Smith admitted that many of the most fondly remembered GM cars of the '80s, including the $60,000 Corvette ZR-1, were pushed by others within the company. He is most often associated with the demise of the innovative Pontiac Fiero, which was beloved by many car enthusiasts but was killed on his watch.
In an attempt to buck its reputation for bland, carbon-copy cars, GM in 1985 launched the Saturn brand, a bold move that made huge waves in the car industry but did not prove financially successful for years.
Outside of cars, Smith's most ambitious work might have come on the company's financial side. Early on, he negotiated significant concessions from the auto workers union, a first for the industry. But perhaps his most grandiose plan involved the acquisition of Electronic Data Systems in 1984. The idea was to modernize car manufacturing, reducing the role of line workers in favor of automation, in tandem with his reorganization of GM along new lines.
"He was a leader who knew that we have to accept change, understand change and learn to make it work for us," Rick Wagoner, the automaker's current chief executive, said in a statement. "Roger was truly a pioneer in the fast-moving global industry that we now take for granted."
But because of differences in corporate culture, the merger with Electronic Data Systems proved disastrous, and in 1986, Smith fired its chairman, Perot. Similarly, his effort to reorganize the company into manufacturing divisions rather than by nameplate groups was a failure. The project proved extremely expensive and ultimately was scrapped.

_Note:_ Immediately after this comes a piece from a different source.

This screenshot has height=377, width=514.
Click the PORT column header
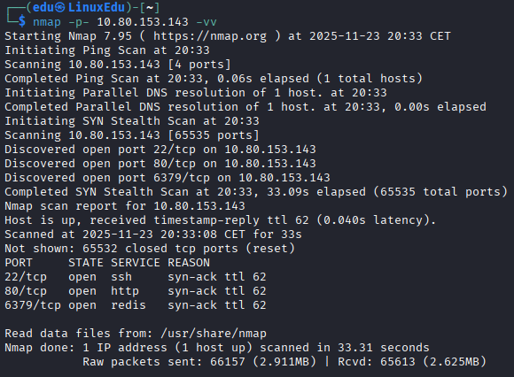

Moore's film, portraying the director's fruitless attempts to get face time with Smith, debuted in 1989, and the already-maligned chairman became the butt of national jokes about the ailing automobile industry. Defenders of Smith, however, point out that he did grant an interview to Moore, although it was before filming commenced. "He was not a master of communications," said Cole, of the Center for Automotive Research. "That was not his strong suit."
On July 31, 1990, Smith resigned from his executive posts at GM but stayed on as a member of the board for nearly three more years, during which time the company, suffering continuing problems, pushed out his successor, Robert Stempel, and purged the board of company managers. By the time Smith resigned from the board in April 1993, only two of 14 board members worked at GM.
Unlike other former chiefs of Big Three automakers, Smith kept a low profile upon leaving the company. An avid sportsman, he was a member of the Turtle Lake Club in northeastern Michigan and was known to go duck hunting in Canada and elsewhere.
Smith had homes in suburban Detroit and in Naples, Fla., and is survived by his wife, Barbara, four children and six grandchildren.
Seventeen years after he left the top posts at GM, which has seen its market share slip below 24%, Smith's legacy seems, for some, a bit brighter. Although many of his most daring projects have been abandoned, some remain. Saturn, for example, has proven a vital piece of GM's business.
And, according to Lewis, who tape-recorded Smith's reminiscences in 1990, the former executive had a surprisingly prophetic vision: "Wait until you see what the car of the year 2000 will be," Smith said at the time. "I'm absolutely convinced it will be a hybrid -- part electric, part engine."
Tellingly, the first hybrid sold in America, in late 1999, was a Honda, made in Japan.